Als vor 300 Jahren, am 01. September 1715, der französische König Ludwig XIV. (*1638-†1715) verstarb, erlosch für Frankreich jene Sonne, deren Wirken die wirtschaftlichen und künstlerischen Strukturen eines ganzen Jahrhunderts bestimmt hatte. Nachdem der vierzehnjährige König im Jahre 1653 in dem Ballet Royal de la Nuit die aufgehende Sonne verkörpert hatte, erhielt er seinen Beinamen als Sonnenkönig. So sah er sich gerne verglichen mit der mythologischen Göttergestalt des Apollon, der den Menschen Licht und Heilung bescherte, aber auch als Hüter der schönen Künste galt. Der Bau des märchenhaften Schlosses von Versailles unterstrich die Bemühungen Ludwigs XIV., als Förderer der schönen Künste aufzutreten. Der prächtig ausgestattete Regierungssitz erzeugte mit seinen weitläufigen Garten- und Parkanlagen einen würdigen Rahmen für rauschende Turniere, Feste und Bälle. Eine solche Kulisse bildete beispielsweise das mit Grottenwerk, Wasserkaskaden und -fontänen ausgeschmückte Bosquet de la Salle de Bal. Hier trat der König als begnadeter Tänzer in unzähligen Balletten auf und tanzte zwischen Orangen- und in Form gestutzten Buchsbäumchen seine Lieblingstänze, wie den des Menuetts.

Sicher hatte auch der französische Parfümeur Jean Desprez (*1898-†19??) ähnliche Vorstellungen vor Augen, die ihn zu jener Duftkreation inspirierten, mit der er 1962 seinen Karrieredurchbruch erlangen sollte. Bal à Versailles® nannte er sein neues Damenparfum. Ein Tanz aus nicht weniger als 300 Ingredienzien unterstrich die orientalische Üppigkeit, die sich in der Kopfnote u. a. den Zitrusgewächsen Orangenblüte und Neroli widmete, also jenen Duftessenzen die zur Zeit des Sonnenkönigs à la mode waren.
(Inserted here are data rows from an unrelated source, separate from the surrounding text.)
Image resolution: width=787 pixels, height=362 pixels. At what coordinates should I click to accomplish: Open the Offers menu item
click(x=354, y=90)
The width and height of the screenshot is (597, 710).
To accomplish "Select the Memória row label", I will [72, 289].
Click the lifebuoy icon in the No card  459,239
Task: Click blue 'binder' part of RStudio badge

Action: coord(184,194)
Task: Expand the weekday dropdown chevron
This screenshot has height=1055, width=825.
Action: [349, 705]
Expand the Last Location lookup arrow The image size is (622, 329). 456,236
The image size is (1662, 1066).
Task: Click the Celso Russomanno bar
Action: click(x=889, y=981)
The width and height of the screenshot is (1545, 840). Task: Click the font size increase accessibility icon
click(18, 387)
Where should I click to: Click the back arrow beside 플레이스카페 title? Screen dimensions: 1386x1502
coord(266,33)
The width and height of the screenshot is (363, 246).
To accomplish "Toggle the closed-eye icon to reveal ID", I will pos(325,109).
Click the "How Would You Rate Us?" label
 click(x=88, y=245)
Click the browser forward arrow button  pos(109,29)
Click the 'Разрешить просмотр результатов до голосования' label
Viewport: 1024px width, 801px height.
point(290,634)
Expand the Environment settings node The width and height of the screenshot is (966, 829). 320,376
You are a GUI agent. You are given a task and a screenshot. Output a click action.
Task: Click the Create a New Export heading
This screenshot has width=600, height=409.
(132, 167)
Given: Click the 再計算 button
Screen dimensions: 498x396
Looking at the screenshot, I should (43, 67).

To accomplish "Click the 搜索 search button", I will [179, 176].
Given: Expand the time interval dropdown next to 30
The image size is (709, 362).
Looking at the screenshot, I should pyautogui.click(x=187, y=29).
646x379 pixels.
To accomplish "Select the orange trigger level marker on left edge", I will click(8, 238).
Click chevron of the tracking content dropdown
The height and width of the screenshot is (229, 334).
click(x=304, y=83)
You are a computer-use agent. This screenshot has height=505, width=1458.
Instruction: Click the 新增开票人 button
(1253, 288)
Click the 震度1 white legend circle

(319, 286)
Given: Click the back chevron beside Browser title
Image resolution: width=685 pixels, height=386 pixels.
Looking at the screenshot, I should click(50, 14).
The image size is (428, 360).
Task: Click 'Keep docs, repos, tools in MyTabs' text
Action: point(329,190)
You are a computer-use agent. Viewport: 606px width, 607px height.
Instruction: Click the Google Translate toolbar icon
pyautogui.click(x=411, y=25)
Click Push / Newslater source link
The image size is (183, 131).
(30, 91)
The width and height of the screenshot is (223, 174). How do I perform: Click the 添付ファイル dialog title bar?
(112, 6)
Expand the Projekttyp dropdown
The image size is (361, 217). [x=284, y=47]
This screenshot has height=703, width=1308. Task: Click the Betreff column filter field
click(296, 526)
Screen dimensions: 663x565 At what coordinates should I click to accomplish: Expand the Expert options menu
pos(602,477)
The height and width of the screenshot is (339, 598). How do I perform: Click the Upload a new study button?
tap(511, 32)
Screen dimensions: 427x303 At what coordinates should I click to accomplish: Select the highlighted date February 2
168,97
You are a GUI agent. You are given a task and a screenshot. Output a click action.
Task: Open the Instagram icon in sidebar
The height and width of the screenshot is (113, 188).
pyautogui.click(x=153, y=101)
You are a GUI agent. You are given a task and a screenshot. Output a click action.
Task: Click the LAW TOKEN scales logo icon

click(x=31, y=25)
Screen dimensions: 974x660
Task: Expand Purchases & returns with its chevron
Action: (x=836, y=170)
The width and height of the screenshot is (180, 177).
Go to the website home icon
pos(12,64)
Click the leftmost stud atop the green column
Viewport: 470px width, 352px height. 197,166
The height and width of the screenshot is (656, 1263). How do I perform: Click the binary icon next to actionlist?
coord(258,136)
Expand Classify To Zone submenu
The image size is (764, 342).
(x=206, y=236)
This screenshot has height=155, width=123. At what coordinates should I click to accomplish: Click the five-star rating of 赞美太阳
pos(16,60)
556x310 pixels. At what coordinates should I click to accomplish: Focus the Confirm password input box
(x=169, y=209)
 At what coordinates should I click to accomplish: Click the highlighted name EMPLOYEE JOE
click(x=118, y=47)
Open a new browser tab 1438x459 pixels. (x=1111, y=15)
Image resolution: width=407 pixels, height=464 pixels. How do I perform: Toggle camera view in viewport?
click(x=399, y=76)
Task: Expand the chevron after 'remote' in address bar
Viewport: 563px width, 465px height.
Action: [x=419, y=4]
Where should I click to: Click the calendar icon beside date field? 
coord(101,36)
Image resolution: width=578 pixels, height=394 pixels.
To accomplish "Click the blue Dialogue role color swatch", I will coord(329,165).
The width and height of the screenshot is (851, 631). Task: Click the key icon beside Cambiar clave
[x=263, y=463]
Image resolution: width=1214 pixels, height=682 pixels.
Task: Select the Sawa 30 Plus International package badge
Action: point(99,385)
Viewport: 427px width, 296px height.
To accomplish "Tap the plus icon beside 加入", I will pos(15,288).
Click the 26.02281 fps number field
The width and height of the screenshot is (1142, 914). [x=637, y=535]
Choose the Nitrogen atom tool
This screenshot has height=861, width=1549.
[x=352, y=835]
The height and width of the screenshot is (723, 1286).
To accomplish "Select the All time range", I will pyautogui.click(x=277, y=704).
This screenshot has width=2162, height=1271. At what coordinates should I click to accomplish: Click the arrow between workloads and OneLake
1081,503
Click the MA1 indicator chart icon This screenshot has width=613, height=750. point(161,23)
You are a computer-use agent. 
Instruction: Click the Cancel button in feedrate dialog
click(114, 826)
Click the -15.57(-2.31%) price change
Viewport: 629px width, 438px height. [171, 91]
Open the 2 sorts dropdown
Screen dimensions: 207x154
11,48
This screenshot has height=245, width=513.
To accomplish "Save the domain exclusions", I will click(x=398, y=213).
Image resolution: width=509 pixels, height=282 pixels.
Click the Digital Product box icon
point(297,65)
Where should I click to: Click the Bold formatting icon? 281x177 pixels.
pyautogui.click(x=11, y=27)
„Nichts kann für ein Parfum zu schön sein“, betonte Jean Desprez und beauftragte den Kreativen Pierre Dinand (*?-†?) mit der Gestaltung eines würdevollen Flakons. Hierbei griff der französische Star-Designer auf das Lieblingsinstrument des Gottes Apollon zurück. Als Gefäß des vielschichtigen Duftklanges diente somit formal die Lyra – die im Übrigen auch in grafischer Form auf der Umverpackung wiederzufinden ist. Den Abschluss bildet ein eingeschliffener Glasstopfen, welcher gleich dem kristallklaren Flakon vom traditionsreichen Glashersteller Pochet et du Courval® umgesetzt wurde.

Vielleicht dachte Jean Desprez, als er 1969 den Künstler Léon Leyritz (*1888-†1976) beauftragte einen weiteren Flakon aus feinem Sèvres-Porzellan zu kreieren, an die legendären „Domino-Maskenbälle“, die sich im Versailles des 18. Jhs. äußerster Beliebtheit erfreuten. So oder so wäre dies jedoch ein weiteres Kapitel aus den Annalen des Schlosses von Versailles und stünde unter dem Gestirn eines anderen Ludwig. …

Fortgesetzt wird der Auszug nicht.